Кроме того, я вижу, что если в праздности меня развлекают воспоминания, то, когда я отдаюсь стремлению к деятельности, меня радует надежда. Эта надежда бывает порой большой и серьезной, а иногда и пустой, но без нее не может возникнуть благотворная энергия. И снова я понимаю, что если иногда я могу дать выход желанию действовать, просто применяя его в работе, результат которой длится не более текущего часа — в игре, говоря короче, — то это желание быстро истощается, сменяется вялостью из-за того, что надежда, связанная с работой, была ничтожна, а то и вовсе едва ощущалась. В целом же, чтобы удовлетворить овладевшее мною стремление, я должен либо что-то делать, либо заставить себя поверить, что я что-то делаю.
Так вот я считаю, что в жизни всех людей в различных пропорциях преобладают эти два стремления и что это объясняет, почему люди всегда любили искусство и более или менее усердно занимались им, а иначе зачем же им нужно было прикасаться к искусству и таким образом увеличивать труд, которым, хотели они того или нет, им приходилось заниматься, чтобы жить? Вероятно, это доставляло им наслаждение, ведь только в очень развитых цивилизациях человек в силах заставлять других работать на себя, чтобы сам он мог создавать художественные произведения, в то время как к народному творчеству были причастны все люди, оставившие по себе какой-либо след.

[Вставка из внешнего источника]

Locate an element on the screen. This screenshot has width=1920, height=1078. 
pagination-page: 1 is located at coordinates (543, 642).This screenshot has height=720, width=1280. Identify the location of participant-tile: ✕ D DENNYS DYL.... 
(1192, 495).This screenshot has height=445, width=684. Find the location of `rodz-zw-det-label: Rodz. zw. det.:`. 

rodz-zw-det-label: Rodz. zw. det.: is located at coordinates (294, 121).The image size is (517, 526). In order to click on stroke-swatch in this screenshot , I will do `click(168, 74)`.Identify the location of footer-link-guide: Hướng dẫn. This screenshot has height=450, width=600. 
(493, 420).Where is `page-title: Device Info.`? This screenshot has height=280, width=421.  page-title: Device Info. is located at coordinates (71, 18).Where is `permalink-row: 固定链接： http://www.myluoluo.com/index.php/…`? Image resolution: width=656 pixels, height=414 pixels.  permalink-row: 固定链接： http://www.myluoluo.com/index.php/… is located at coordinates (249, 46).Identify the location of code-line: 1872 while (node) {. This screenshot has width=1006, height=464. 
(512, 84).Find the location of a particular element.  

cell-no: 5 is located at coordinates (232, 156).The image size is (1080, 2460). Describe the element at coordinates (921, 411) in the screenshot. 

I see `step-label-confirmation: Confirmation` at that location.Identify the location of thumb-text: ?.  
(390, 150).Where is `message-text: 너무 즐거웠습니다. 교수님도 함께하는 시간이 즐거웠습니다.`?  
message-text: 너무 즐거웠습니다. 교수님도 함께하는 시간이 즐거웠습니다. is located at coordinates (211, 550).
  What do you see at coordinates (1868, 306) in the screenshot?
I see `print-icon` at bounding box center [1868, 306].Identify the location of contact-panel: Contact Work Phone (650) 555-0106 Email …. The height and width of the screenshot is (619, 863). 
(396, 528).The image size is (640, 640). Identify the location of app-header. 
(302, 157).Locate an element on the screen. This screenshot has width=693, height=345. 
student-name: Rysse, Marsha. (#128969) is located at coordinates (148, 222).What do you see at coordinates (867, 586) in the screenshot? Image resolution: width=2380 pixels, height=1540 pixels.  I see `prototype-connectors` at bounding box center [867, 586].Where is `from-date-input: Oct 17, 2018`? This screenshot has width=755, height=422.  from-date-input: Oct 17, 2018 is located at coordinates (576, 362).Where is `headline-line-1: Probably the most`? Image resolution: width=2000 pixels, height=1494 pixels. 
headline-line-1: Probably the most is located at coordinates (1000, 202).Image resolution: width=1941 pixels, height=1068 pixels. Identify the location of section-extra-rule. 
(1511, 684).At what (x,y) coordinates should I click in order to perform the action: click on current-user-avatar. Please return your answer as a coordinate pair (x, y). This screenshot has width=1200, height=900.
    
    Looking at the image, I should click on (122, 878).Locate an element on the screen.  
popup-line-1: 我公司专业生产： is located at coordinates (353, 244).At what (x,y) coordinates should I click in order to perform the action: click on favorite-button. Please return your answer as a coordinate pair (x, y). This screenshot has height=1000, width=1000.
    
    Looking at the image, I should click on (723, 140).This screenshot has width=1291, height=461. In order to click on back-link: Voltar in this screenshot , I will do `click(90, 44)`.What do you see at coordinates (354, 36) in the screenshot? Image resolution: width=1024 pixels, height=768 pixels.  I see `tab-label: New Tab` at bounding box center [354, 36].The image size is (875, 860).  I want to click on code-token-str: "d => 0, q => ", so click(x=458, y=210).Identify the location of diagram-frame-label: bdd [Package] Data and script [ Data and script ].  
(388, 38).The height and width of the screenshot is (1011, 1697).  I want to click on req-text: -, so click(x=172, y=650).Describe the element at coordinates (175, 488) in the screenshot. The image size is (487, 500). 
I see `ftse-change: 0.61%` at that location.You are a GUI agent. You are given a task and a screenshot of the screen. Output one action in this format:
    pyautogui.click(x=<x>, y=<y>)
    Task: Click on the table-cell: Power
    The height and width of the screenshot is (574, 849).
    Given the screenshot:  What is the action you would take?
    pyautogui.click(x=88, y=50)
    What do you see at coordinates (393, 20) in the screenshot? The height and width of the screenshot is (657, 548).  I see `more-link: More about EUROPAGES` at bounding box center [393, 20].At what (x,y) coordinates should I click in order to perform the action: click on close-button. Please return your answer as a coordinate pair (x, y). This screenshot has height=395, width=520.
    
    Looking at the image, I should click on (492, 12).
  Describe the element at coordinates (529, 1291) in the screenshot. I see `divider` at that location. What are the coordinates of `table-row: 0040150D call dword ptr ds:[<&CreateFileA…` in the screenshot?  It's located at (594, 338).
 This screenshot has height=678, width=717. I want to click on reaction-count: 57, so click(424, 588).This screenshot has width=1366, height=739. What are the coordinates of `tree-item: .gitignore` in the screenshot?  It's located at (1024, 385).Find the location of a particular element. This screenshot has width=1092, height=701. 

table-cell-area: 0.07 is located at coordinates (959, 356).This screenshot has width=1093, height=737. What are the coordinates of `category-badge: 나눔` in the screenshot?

Никто, полагаю, не склонен отрицать, что цель искусства — доставлять радость человеку, чьи чувства созрели для его восприятия. Произведение искусства создается, чтобы делать человека счастливее, развлекать его в часы досуга или покоя, чтобы пустота, это неизбежное зло таких часов, уступила место приятному созерцанию, мечтам или чему угодно. И в этом случае не так-то быстро вернутся к человеку энергия и желание работать: ему захочется еще новых и более тонких наслаждений.